> _Work request_
Within the records that follow, find every line containing the string "margin". Copy those lines.

=== Section Start ===

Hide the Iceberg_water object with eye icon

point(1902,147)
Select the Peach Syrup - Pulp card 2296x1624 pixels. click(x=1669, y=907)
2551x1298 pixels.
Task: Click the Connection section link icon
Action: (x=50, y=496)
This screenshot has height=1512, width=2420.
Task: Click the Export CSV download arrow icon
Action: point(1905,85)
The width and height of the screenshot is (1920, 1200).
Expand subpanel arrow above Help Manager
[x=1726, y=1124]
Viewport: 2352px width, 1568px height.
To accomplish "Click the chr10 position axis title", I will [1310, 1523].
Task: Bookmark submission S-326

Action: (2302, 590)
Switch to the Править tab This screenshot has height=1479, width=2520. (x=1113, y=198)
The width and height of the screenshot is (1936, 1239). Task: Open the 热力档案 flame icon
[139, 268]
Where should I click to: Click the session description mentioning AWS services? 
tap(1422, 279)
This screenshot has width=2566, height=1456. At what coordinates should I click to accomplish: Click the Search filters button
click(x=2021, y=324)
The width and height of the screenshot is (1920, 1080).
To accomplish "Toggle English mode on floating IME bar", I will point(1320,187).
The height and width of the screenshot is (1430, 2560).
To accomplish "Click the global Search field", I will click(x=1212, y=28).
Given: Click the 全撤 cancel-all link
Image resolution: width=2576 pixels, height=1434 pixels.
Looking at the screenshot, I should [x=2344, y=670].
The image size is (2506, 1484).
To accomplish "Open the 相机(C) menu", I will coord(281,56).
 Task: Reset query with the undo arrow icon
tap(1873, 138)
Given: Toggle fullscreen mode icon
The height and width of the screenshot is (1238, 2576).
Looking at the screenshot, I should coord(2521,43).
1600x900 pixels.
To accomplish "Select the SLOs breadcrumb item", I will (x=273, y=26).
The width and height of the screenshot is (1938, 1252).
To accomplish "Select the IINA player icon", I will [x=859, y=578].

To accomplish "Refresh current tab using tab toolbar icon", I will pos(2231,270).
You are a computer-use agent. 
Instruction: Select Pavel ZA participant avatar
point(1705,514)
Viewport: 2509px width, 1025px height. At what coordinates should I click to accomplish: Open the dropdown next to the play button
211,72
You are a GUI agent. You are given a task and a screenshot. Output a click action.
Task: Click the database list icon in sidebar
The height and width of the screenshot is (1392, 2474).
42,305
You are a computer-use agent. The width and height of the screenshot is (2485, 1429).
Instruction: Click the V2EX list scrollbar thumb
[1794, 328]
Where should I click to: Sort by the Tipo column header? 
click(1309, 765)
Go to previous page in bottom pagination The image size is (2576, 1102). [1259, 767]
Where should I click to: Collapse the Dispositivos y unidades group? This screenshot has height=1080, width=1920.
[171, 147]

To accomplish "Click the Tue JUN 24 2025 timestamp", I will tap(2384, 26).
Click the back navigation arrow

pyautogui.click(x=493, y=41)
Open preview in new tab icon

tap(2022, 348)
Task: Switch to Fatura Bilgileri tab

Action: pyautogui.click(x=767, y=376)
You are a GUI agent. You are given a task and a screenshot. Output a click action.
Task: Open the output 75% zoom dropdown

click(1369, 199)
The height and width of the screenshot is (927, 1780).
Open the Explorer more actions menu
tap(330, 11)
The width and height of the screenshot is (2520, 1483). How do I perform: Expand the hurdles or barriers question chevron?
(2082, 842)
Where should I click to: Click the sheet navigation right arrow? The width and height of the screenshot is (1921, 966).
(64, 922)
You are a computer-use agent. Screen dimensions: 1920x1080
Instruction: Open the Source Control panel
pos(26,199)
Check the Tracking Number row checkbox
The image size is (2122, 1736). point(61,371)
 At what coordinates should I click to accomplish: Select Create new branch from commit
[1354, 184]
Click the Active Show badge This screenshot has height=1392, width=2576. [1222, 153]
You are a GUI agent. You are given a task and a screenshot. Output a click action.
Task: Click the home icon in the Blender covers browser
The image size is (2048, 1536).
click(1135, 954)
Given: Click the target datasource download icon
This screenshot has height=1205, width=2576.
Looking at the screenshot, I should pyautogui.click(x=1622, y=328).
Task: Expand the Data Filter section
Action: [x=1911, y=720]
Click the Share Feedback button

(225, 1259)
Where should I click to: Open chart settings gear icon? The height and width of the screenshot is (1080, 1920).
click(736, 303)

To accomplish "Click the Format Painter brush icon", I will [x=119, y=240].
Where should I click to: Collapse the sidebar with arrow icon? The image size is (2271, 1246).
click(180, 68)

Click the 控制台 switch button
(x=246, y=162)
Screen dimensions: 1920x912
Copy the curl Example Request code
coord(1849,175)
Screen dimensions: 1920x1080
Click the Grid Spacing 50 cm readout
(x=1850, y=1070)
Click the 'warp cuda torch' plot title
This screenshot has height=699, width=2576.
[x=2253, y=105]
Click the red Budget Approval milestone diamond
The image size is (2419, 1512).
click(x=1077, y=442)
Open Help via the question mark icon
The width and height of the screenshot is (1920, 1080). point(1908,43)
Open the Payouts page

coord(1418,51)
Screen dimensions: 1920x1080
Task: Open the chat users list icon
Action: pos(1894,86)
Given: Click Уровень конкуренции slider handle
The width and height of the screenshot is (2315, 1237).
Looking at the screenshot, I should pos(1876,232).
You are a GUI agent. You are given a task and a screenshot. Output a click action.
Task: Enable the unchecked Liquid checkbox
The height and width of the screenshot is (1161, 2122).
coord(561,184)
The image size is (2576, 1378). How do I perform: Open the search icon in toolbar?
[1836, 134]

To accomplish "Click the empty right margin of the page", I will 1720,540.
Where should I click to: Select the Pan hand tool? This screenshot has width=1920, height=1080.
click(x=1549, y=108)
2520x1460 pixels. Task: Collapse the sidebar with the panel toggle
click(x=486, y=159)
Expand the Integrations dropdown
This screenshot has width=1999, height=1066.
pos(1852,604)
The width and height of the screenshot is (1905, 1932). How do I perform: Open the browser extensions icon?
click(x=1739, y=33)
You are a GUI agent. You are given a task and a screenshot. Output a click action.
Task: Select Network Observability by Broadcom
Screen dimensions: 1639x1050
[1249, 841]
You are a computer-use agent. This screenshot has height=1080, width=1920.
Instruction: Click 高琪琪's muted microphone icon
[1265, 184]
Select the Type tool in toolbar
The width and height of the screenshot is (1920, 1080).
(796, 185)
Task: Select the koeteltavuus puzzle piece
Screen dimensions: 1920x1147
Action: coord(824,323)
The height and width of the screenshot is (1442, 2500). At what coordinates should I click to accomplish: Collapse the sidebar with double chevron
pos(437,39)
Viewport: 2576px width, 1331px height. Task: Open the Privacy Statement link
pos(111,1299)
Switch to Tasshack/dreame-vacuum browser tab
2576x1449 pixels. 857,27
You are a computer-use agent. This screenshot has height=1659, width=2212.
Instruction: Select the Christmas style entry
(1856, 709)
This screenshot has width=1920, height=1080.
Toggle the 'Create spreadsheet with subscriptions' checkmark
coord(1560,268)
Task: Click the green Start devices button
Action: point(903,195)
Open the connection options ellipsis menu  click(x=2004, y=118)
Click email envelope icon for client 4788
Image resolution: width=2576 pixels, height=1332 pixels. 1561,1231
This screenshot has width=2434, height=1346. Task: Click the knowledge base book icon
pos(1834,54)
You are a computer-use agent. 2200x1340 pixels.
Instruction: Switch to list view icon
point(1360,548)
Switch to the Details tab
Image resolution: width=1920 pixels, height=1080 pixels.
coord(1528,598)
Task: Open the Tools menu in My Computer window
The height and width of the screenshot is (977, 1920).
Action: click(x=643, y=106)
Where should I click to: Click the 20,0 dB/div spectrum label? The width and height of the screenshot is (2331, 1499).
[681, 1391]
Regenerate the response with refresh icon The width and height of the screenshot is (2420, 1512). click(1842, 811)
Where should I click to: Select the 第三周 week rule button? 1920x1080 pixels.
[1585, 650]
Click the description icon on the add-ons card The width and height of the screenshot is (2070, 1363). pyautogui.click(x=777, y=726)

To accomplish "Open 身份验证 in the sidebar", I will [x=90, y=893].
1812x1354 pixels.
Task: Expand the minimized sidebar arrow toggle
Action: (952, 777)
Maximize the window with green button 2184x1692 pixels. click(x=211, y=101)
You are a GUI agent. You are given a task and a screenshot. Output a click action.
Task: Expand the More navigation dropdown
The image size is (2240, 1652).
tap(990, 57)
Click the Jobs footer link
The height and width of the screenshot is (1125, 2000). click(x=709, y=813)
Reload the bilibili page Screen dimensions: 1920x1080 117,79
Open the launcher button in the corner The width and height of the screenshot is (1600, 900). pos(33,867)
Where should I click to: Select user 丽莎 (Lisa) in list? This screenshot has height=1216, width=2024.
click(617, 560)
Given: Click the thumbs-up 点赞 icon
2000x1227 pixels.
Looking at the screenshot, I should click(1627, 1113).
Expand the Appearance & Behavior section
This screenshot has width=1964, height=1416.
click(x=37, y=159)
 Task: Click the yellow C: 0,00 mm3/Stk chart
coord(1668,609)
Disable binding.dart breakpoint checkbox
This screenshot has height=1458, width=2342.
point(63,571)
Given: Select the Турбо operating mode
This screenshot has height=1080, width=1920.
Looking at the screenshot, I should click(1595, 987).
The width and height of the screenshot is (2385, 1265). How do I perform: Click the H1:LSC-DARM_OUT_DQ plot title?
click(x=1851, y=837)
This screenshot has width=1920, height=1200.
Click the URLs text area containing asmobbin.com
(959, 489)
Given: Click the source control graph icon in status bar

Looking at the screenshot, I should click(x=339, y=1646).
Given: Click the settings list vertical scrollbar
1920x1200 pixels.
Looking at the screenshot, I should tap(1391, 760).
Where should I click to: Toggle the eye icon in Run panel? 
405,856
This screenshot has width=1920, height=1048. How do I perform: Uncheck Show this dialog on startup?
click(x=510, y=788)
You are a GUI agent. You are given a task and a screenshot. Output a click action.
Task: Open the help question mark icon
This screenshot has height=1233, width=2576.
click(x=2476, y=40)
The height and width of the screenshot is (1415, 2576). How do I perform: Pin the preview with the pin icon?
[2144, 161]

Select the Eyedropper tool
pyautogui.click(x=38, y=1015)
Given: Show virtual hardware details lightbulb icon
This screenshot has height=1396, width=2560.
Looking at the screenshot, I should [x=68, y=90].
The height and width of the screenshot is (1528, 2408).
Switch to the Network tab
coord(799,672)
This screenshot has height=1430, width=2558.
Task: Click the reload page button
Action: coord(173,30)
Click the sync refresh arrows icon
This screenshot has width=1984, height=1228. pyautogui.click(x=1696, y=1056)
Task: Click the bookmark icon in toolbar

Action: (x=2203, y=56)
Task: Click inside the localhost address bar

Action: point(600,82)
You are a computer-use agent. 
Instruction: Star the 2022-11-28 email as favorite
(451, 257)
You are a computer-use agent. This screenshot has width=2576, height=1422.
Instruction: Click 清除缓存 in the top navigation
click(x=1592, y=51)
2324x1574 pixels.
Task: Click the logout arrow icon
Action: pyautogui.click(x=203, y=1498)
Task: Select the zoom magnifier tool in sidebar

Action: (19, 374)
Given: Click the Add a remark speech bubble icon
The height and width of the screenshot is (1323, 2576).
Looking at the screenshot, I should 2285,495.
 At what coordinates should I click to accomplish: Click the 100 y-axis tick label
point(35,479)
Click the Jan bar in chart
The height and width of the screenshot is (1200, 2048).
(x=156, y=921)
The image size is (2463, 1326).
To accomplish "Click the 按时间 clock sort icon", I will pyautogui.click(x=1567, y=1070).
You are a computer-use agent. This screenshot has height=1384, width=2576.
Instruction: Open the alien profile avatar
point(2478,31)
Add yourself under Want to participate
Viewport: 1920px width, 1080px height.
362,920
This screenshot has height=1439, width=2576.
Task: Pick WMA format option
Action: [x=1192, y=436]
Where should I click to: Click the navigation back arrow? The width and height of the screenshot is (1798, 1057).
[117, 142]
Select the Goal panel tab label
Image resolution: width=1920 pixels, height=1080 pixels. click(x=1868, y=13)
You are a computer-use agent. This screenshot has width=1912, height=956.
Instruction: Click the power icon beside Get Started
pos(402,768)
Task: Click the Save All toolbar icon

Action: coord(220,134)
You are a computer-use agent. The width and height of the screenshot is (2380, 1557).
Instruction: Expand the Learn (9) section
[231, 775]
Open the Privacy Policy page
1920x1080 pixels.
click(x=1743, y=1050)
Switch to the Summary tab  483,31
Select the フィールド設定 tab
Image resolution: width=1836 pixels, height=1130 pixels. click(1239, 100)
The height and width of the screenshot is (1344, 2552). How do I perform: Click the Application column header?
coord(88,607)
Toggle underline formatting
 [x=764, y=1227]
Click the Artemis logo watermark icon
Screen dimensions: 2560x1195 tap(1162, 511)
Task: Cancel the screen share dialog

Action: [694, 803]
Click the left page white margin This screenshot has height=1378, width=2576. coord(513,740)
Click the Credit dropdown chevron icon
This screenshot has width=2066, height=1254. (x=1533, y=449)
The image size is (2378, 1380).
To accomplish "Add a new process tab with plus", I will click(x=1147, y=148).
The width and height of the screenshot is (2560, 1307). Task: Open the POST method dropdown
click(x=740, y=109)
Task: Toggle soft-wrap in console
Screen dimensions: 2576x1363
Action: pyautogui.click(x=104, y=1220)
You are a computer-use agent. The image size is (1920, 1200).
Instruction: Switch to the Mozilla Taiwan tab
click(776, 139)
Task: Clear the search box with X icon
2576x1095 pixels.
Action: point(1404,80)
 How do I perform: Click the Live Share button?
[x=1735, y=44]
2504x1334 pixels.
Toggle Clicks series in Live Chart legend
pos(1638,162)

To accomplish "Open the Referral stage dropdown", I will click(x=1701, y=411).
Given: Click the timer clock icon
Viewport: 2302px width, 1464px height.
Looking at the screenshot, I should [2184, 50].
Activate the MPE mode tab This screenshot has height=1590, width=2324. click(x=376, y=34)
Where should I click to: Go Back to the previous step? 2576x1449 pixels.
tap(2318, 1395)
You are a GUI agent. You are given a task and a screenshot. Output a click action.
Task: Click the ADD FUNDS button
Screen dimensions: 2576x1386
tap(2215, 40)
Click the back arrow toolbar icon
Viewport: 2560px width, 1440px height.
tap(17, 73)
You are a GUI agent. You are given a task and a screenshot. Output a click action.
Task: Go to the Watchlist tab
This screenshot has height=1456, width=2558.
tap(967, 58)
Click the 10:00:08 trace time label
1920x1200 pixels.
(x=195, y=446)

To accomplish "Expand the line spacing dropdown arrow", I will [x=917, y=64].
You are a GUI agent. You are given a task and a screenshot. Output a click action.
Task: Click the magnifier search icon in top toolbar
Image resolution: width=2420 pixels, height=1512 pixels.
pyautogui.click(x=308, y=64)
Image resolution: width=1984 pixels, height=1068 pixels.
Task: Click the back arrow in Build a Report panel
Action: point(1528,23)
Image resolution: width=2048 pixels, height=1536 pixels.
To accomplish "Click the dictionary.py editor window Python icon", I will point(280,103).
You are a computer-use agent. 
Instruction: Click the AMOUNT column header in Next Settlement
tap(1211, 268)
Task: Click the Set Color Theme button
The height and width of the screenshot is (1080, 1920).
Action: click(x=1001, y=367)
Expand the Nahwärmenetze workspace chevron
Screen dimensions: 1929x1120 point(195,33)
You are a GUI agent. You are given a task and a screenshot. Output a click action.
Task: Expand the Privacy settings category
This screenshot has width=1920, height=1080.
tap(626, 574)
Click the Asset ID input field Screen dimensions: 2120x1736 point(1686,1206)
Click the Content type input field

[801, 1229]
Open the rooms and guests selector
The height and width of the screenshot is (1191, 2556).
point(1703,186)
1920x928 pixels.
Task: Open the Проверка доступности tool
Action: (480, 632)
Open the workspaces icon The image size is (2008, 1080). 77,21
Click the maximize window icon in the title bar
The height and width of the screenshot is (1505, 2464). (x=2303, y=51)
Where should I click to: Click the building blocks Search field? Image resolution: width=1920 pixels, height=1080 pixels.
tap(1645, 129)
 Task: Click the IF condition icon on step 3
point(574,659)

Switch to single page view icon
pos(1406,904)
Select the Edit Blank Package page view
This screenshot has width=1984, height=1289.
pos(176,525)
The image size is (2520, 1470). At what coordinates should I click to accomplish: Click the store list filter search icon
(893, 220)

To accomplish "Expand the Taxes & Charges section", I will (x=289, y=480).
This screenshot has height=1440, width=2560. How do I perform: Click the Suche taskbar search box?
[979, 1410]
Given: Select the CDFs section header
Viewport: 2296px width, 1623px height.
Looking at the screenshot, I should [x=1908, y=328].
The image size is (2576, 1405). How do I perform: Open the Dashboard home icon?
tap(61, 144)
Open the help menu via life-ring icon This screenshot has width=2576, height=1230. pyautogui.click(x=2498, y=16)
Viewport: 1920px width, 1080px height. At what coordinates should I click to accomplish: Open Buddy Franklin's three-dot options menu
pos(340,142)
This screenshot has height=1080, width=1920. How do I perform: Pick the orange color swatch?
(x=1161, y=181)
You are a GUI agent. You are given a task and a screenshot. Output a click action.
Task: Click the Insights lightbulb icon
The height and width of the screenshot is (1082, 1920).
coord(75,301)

=== Section End ===

> _Problem solution_
To accomplish "Click the empty right margin of the page", I will 1720,540.
Click the left page white margin This screenshot has height=1378, width=2576. coord(513,740)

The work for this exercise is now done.